子どもが言葉に詰まったり、おかしなことを言ったりすると、思わず「だから、こういうことでしょ」と言ってしまいがち。親が言葉で先回りして言ってしまうと、子どもは「もうそれでいいや」と自分で考えることをやめたり、すねたりしてしまいます。子どもの言葉を待って、どうしても出ないようなら「たとえば、こういうこと?」と例をあげましょう。

RULE3親も一緒に楽しむ

「子どもにちゃんとやらせないと」と思うと、親子ともに続けることが苦痛になってきます。「見たこと日記」を通して、子どもが何を考え、どんなことをしているのか、成長が垣間見える時間として、親自身も楽しみながらやっていきましょう。親が楽しそうにやっていると、子どもも自然に楽しくなるものです。

書く力を伸ばす
3つのポイント

POINT1マス目のある
ノートを用意しよう

「見たこと日記」では、マス目のついたノートを使うことがおすすめです。最初は100字を目標にして、120字詰めのノートから始めるのがポイント。ノートが埋まっていく達成感がモチベーションにつながります。

POINT2見たことの中から
「書けること」を探そう

親子の会話で子どもが書けることを引き出してあげましょう。原稿用紙の前では何も書くことがないと思っても、会話なら書けることがたくさん飛び出してきます。テーマはなんでもOK。子どもに「見たことがたくさん言えそうなことはなに?」とメモして見せながら、テーマを決めます。テーマが決まったら、「そこで何が見えたかな?」と子どもが見たことをメモしていきます。

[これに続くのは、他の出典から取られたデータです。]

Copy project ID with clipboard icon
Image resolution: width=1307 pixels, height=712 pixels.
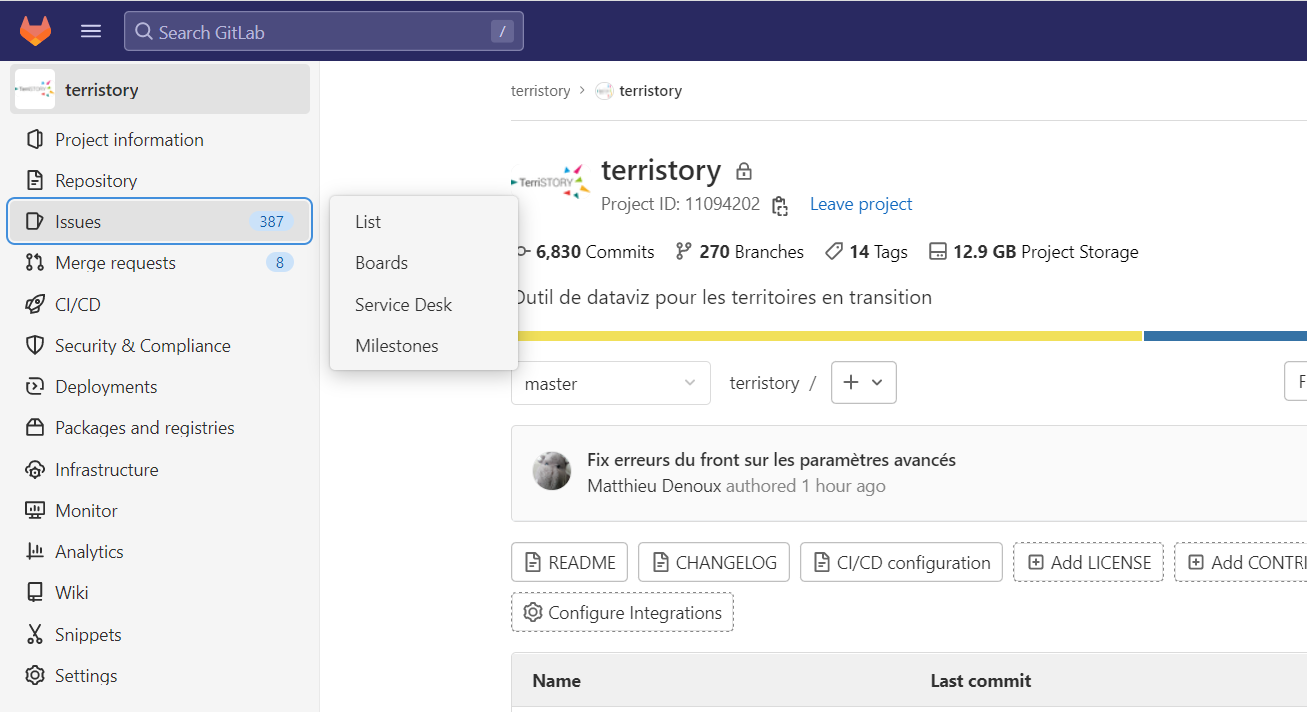pos(780,205)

そして「こんなに書けることがいっぱいあるね」とほめてあげてください。それからノートを渡して「見たこと日記」をはじめます。

POINT3慣れてきたら大きさや
形などをくわしく書こう

何回か「見たこと日記」を続けたら、機会を見て、子どもが見たことの情景をより深く引き出してあげましょう。相手にも伝わるように書けることが、「見たこと日記」の狙い。子どもの文章で、あまり情景が浮かばないようなら、具体的にイメージできるようにするために、気になる部分を聞いていきます。たとえば、公園で「木が見えた」と書いてあれば、「どれくらいの大きさ?」「葉っぱはどんな形?」と具体的に特徴を聞きます。詰問調にならないように注意しながら、くわしく書くことを習慣づけましょう。